Man, Economy, and State with Power and Market
B. Licenses
Little attention has been paid to licenses; yet they constitute one of the most important (and steadily growing) monopolistic impositions in the current American economy. Licenses deliberately restrict the supply of labor and of firms in the licensed occupations. Various rules and requirements are imposed for work in the occupation or for entry into a certain line of business. Those who cannot qualify under the rules are prevented from entry. Further, those who cannot meet the price of the license are barred from entry. Heavy license fees place great obstacles in the way of competitors with little initial capital. Some licenses such as those required in the liquor and taxicab businesses in some states impose an absolute limit on the number of firms in the business. These licenses are negotiable, so that any new firm must buy from an older firm that wants to go out of business. Rigidity, inefficiency, and lack of adaptability to changing consumer desires are all evident in this arrangement. The market in license rights also demonstrates the burden that licenses place upon new entrants. Professor Machlup points out that the governmental administration of licensing is almost invariably in the hands of members of the trade, and he cogently likens the arrangements to the “self-governing” guilds of the Middle Ages.14
Certificates of convenience and necessity are required of firms in industries—such as railroads, airlines, etc.—regulated by governmental commissions. These act as licenses but are generally far more difficult to obtain. This system excludes would-be entrants from a field, granting a monopolistic privilege to the firms remaining; furthermore, it subjects them to the detailed orders of the commission. Since these orders countermand those of the free market, they invariably result in imposed inefficiency and injury to the consumers.15
Licenses to workers, as distinct from businesses, differ from most other monopolistic grants, which may confer a monopoly price. For the former license always confers a restrictionist price. Unions gain restrictionist wage rates by restricting the labor supply in an occupation. Here, once again, the same conditions prevail: other factors are forcibly excluded, and, since the monopolist does not own these excluded factors, he is not losing any revenue. Since a license always restricts entry into a field, it thereby always lowers supply and raises prices, or wage rates. The reason that a monopolistic grant to a business does not always raise prices, is that businesses can always expand or contract their production at will. Licensing of grocers does not necessarily reduce total supply, because it does not preclude the indefinite enlargement of the licensed grocery firms, which can take up the slack created by the exclusion of would-be competitors. But, aside from hours worked, restriction of entry into a labor market must always reduce the total supply of that labor. Hence, licenses or other monopolistic grants to businesses may or may not confer a monopoly price—depending on the elasticity of the demand curve; whereas licenses to laborers always confer a higher, restrictionist price on the licensees.

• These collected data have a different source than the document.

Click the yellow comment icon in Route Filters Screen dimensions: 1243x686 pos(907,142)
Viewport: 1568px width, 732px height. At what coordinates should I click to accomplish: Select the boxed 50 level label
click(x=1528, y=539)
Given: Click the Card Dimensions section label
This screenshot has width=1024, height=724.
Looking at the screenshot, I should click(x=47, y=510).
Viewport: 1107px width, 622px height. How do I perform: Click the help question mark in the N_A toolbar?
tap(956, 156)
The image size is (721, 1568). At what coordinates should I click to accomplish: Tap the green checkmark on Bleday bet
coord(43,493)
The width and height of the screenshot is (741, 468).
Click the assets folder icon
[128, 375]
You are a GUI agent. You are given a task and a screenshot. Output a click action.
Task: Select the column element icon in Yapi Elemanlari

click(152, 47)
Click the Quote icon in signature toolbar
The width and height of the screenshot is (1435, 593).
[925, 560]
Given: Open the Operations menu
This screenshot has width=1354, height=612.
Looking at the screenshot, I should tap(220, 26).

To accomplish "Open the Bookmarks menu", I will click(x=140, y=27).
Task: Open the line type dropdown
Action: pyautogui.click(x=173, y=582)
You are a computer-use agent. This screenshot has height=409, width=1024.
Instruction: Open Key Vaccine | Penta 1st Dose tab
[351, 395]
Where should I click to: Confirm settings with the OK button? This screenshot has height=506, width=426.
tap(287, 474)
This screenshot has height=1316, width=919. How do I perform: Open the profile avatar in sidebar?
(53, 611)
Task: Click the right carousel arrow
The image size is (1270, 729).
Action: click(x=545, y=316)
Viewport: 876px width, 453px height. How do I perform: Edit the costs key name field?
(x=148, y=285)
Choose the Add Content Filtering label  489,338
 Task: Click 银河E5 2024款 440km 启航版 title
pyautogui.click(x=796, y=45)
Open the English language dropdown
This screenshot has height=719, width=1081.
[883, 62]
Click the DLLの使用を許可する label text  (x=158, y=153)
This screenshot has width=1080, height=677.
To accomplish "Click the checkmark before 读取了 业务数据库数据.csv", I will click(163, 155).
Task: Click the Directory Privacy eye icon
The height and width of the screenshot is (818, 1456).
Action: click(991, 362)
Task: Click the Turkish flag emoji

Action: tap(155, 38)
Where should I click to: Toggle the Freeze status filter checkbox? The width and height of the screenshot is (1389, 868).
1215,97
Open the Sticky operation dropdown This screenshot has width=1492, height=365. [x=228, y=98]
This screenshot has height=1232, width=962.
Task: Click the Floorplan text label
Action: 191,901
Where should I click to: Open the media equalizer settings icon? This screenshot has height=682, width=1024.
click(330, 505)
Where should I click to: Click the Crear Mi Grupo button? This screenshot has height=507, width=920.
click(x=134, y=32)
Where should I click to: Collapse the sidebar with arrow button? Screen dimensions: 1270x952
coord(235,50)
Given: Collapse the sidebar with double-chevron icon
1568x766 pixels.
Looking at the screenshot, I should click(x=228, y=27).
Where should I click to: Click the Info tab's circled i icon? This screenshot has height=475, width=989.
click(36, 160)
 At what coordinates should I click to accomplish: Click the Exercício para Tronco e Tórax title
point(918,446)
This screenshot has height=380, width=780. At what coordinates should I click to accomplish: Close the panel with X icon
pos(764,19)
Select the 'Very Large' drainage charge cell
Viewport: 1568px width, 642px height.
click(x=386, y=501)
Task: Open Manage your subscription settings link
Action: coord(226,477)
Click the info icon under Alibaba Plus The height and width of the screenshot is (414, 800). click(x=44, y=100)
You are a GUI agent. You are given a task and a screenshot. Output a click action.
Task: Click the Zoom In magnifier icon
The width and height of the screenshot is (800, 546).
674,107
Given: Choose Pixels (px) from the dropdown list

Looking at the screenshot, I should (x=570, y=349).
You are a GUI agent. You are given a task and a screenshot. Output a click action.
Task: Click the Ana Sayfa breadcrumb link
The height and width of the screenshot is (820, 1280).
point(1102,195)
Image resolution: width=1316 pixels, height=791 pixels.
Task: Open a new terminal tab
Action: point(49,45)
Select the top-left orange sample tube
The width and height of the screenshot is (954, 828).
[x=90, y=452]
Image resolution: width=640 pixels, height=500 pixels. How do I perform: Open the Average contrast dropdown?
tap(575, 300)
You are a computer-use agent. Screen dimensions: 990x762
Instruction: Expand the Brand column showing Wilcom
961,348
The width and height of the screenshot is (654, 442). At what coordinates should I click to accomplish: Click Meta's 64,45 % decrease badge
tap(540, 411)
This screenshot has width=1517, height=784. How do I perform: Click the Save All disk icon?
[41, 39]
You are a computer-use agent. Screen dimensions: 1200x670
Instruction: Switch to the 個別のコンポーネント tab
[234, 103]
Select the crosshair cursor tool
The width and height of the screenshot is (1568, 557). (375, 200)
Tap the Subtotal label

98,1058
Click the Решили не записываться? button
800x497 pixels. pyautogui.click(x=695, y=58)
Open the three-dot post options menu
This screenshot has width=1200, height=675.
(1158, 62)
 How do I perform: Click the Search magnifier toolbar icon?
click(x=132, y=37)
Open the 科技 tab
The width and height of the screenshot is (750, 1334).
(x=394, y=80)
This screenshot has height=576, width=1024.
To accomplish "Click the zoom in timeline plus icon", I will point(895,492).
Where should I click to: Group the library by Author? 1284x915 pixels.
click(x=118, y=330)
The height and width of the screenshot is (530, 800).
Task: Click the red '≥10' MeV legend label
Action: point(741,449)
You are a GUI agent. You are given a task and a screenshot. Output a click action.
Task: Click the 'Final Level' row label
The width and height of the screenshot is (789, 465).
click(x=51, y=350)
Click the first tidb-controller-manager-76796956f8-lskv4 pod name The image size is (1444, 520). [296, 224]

- 14Ibid. On licenses, see also Thomas H. Barber, Where We Are At (New York: Charles Scribners’ Sons, 1950), pp. 89–93; George J. Stigler, The Theory of Price (New York: Macmillan & Co., 1946), p. 212; and Walter Gellhorn, Individual Freedom and Governmental Restraints (Baton Rouge: Louisiana State University Press, 1956), pp. 105–51, 194–210.
- 15A glaring example of a Commission’s role in banning efficient competitors from an industry is the Civil Aeronautics Board decision to close up Trans-American Airlines, despite a perfect safety record. Trans-American had pioneered in rate reductions for airline service. On the CAB, see, Sam Peltzman, “CAB: Freedom from Competition,” New Individualist Review, Spring, 1963, pp. 16–23.